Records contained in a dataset
= = = =
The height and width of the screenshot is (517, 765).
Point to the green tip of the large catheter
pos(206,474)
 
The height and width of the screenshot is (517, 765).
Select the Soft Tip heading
= = = =
EXERCISE OBJECTIVE
Without altering a single character, write out every record above.

SOLUTION TO THIS EXERCISE
The height and width of the screenshot is (517, 765).
Point to the green tip of the large catheter
pos(206,474)
 
The height and width of the screenshot is (517, 765).
Select the Soft Tip heading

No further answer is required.